▸ **Data in this exercise**
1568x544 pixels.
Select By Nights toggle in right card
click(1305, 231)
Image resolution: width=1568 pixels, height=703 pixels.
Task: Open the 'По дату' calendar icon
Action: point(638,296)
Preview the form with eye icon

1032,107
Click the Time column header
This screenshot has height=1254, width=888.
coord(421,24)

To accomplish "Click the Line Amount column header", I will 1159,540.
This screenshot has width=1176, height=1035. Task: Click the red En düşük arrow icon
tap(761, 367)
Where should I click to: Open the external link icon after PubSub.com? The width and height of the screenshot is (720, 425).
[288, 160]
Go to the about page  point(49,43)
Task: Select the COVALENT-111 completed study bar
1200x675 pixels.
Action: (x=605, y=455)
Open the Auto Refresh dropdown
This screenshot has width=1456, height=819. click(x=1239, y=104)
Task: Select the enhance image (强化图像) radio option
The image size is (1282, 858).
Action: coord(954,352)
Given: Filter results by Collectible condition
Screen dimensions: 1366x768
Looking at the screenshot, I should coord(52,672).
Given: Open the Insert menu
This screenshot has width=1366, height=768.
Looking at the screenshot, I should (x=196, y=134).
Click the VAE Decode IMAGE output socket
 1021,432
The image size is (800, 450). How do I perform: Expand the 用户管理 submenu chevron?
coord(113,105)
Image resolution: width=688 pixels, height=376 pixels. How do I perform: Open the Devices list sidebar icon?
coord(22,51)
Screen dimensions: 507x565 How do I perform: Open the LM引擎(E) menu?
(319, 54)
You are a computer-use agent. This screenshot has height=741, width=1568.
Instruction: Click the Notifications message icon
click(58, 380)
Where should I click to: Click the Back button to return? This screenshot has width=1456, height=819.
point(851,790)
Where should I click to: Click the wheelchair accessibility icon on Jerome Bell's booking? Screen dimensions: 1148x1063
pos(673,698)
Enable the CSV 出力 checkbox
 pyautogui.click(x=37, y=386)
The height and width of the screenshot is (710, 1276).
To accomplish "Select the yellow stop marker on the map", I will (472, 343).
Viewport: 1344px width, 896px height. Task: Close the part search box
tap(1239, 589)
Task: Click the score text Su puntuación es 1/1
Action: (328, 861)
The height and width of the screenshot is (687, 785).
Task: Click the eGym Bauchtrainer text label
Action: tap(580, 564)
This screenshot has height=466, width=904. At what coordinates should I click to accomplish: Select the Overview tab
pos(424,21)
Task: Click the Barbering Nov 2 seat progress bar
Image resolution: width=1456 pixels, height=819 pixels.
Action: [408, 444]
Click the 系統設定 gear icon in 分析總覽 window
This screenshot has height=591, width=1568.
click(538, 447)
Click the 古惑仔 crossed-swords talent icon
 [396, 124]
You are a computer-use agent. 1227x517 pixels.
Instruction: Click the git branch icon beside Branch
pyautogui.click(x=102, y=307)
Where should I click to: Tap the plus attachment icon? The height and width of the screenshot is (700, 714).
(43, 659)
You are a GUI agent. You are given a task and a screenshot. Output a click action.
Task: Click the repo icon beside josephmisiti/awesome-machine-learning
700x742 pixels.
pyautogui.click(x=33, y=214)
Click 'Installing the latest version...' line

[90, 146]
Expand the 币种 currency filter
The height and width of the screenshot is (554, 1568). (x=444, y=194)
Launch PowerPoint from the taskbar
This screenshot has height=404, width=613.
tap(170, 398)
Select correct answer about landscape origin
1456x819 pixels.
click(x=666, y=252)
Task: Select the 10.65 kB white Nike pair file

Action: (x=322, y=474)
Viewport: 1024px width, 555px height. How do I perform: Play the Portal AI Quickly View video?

▸ **Required work**
Reproduce all the items above, swapping each "Expand" for "Unfold" and leaving everything else unchanged.

▸ **The solution**
1568x544 pixels.
Select By Nights toggle in right card
click(1305, 231)
Image resolution: width=1568 pixels, height=703 pixels.
Task: Open the 'По дату' calendar icon
Action: point(638,296)
Preview the form with eye icon

1032,107
Click the Time column header
This screenshot has height=1254, width=888.
coord(421,24)

To accomplish "Click the Line Amount column header", I will 1159,540.
This screenshot has width=1176, height=1035. Task: Click the red En düşük arrow icon
tap(761, 367)
Where should I click to: Open the external link icon after PubSub.com? The width and height of the screenshot is (720, 425).
[288, 160]
Go to the about page  point(49,43)
Task: Select the COVALENT-111 completed study bar
1200x675 pixels.
Action: (x=605, y=455)
Open the Auto Refresh dropdown
This screenshot has width=1456, height=819. click(x=1239, y=104)
Task: Select the enhance image (强化图像) radio option
The image size is (1282, 858).
Action: coord(954,352)
Given: Filter results by Collectible condition
Screen dimensions: 1366x768
Looking at the screenshot, I should coord(52,672).
Given: Open the Insert menu
This screenshot has width=1366, height=768.
Looking at the screenshot, I should (x=196, y=134).
Click the VAE Decode IMAGE output socket
 1021,432
The image size is (800, 450). How do I perform: Unfold the 用户管理 submenu chevron?
coord(113,105)
Image resolution: width=688 pixels, height=376 pixels. How do I perform: Open the Devices list sidebar icon?
coord(22,51)
Screen dimensions: 507x565 How do I perform: Open the LM引擎(E) menu?
(319, 54)
You are a computer-use agent. This screenshot has height=741, width=1568.
Instruction: Click the Notifications message icon
click(58, 380)
Where should I click to: Click the Back button to return? This screenshot has width=1456, height=819.
point(851,790)
Where should I click to: Click the wheelchair accessibility icon on Jerome Bell's booking? Screen dimensions: 1148x1063
pos(673,698)
Enable the CSV 出力 checkbox
 pyautogui.click(x=37, y=386)
The height and width of the screenshot is (710, 1276).
To accomplish "Select the yellow stop marker on the map", I will (472, 343).
Viewport: 1344px width, 896px height. Task: Close the part search box
tap(1239, 589)
Task: Click the score text Su puntuación es 1/1
Action: (328, 861)
The height and width of the screenshot is (687, 785).
Task: Click the eGym Bauchtrainer text label
Action: tap(580, 564)
This screenshot has height=466, width=904. At what coordinates should I click to accomplish: Select the Overview tab
pos(424,21)
Task: Click the Barbering Nov 2 seat progress bar
Image resolution: width=1456 pixels, height=819 pixels.
Action: [408, 444]
Click the 系統設定 gear icon in 分析總覽 window
This screenshot has height=591, width=1568.
click(538, 447)
Click the 古惑仔 crossed-swords talent icon
 [396, 124]
You are a computer-use agent. 1227x517 pixels.
Instruction: Click the git branch icon beside Branch
pyautogui.click(x=102, y=307)
Where should I click to: Tap the plus attachment icon? The height and width of the screenshot is (700, 714).
(43, 659)
You are a GUI agent. You are given a task and a screenshot. Output a click action.
Task: Click the repo icon beside josephmisiti/awesome-machine-learning
700x742 pixels.
pyautogui.click(x=33, y=214)
Click 'Installing the latest version...' line

[90, 146]
Unfold the 币种 currency filter
The height and width of the screenshot is (554, 1568). (x=444, y=194)
Launch PowerPoint from the taskbar
This screenshot has height=404, width=613.
tap(170, 398)
Select correct answer about landscape origin
1456x819 pixels.
click(x=666, y=252)
Task: Select the 10.65 kB white Nike pair file

Action: (x=322, y=474)
Viewport: 1024px width, 555px height. How do I perform: Play the Portal AI Quickly View video?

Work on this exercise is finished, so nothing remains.